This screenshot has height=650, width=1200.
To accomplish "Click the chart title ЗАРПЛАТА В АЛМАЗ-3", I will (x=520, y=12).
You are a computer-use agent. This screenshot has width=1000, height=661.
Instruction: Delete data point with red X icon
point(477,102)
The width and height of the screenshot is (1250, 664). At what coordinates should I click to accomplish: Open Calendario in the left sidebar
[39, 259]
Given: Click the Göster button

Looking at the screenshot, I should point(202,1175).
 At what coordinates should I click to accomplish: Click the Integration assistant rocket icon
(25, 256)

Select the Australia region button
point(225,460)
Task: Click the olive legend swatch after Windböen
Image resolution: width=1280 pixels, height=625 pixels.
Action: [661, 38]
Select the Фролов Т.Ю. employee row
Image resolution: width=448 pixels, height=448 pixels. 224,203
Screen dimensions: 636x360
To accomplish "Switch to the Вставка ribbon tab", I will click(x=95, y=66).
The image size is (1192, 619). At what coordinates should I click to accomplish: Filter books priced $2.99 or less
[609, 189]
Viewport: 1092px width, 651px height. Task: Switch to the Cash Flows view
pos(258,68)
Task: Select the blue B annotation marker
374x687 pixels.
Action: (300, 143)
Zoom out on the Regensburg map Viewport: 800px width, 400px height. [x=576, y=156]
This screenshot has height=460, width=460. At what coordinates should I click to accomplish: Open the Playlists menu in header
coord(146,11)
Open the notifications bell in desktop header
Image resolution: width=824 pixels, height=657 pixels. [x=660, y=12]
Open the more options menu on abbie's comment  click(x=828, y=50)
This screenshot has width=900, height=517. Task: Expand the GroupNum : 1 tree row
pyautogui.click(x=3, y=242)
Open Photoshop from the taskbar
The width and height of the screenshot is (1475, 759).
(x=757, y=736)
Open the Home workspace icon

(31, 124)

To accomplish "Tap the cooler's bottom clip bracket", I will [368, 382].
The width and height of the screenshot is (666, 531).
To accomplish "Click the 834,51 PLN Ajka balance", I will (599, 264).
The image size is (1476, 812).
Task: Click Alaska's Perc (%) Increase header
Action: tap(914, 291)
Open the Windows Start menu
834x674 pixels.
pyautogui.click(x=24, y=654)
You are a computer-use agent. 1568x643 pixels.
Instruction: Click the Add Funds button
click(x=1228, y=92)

+ + + + + + +

_Task item_
Extract exactly and only the lines above from the line containing "Task: Click the" through the line containing "Screen dimensions: 636x360", both end lines included.

_Expected answer_
Task: Click the olive legend swatch after Windböen
Image resolution: width=1280 pixels, height=625 pixels.
Action: [661, 38]
Select the Фролов Т.Ю. employee row
Image resolution: width=448 pixels, height=448 pixels. 224,203
Screen dimensions: 636x360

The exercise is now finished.